My VS has a client ssl profile bound, requiring client authentication and sending the required PKI to the client, which is a Win2016 server.

 

- Client Cert: require

 

- Trusted CAs:

 

- Advertised CAs:

 

 

The client (Win2016 server) initiates the connection without user interaction. A sniffer trace shows that the F5 sends a "certificate request" back to the client, together with its own cert. The next ssl packet from the Win2016 server is "certificate", but with no certificate in it, and a certificate length specified as "0".

 

 

The client cert was imported into the machine cert store, into the user cert store for the service initiating the connection etc. - nothing helped.

 

 

Any idea how to make the Win2016 server send its own cert when requested by the F5? What could possibly be the problem here?

 

application delivery
LTM

5 Replies

Sort By
  • Jad_Tabbara__J1's avatar
    Jad_Tabbara__J1
    Icon for Cirrostratus rankCirrostratus
    Jun 06, 2017

    Hello,

     

    As you described, it seems that your server doesn't send the certificate.

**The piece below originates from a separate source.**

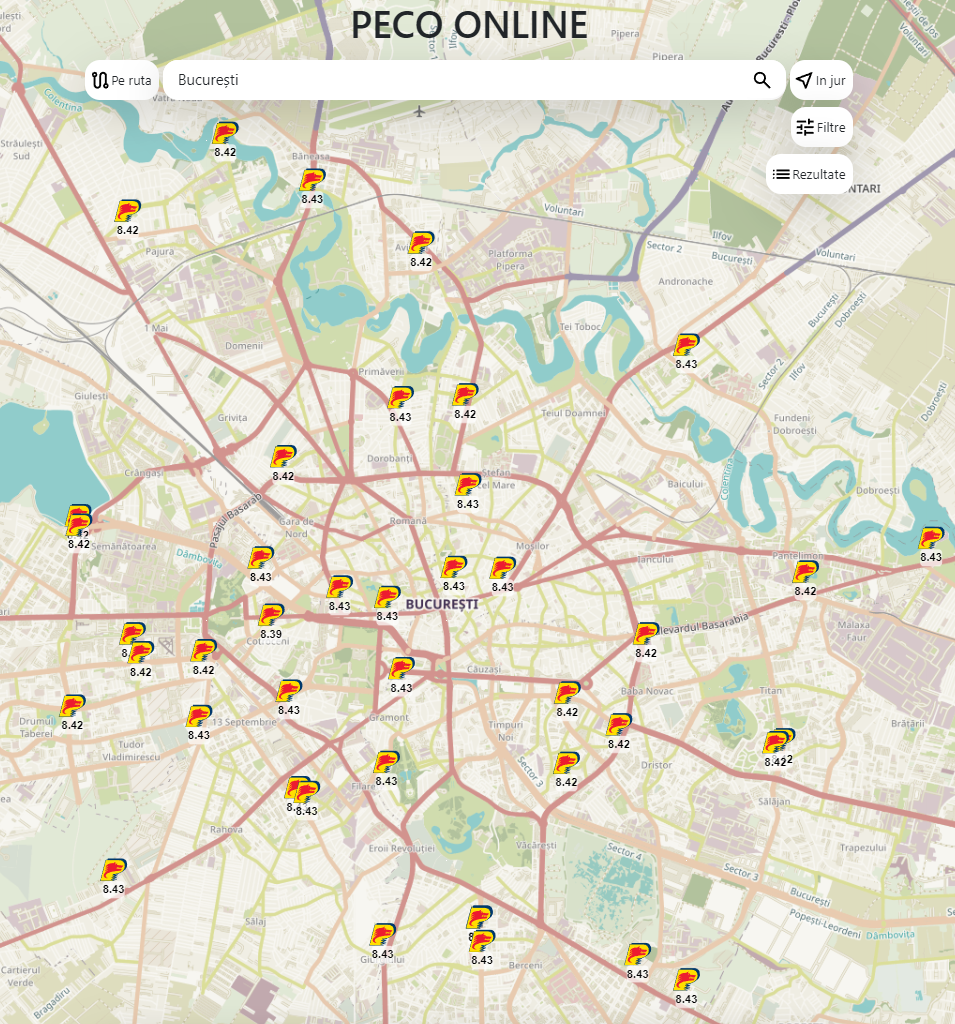Click the far east 8.43 station marker
The image size is (955, 1024).
coord(931,539)
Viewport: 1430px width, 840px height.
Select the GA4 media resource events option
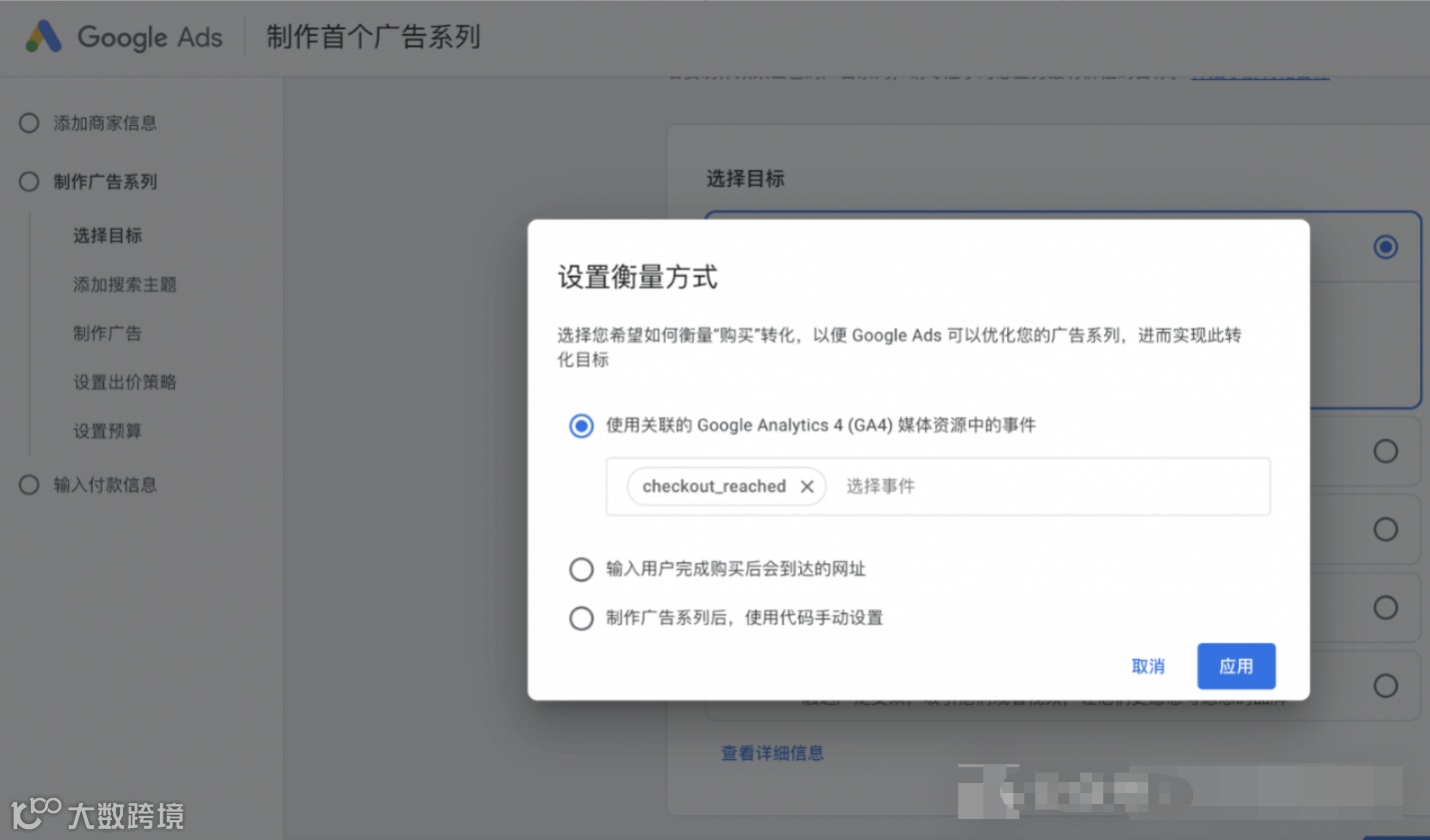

Maybe you can try to install it on the local computer cert store.

     

    Regards

     

  • Kevin_K_51432's avatar
    Kevin_K_51432
    Historic F5 Account
    Jun 06, 2017

    Greetings Dirken,

     

    I have no background with Windows server, but let me offer some background on BIG-IP, there may be some overlap in behavior?

     

    If you wish to have a server-ssl profile to send a certificate, you must also include the key.

     

    If you wish to have a client-ssl profile send a certificate you must:

     

    • Import the certificate and key.
    • Associate the certificate and key with the client-ssl profile.
    • Associate the profile with a virtual server.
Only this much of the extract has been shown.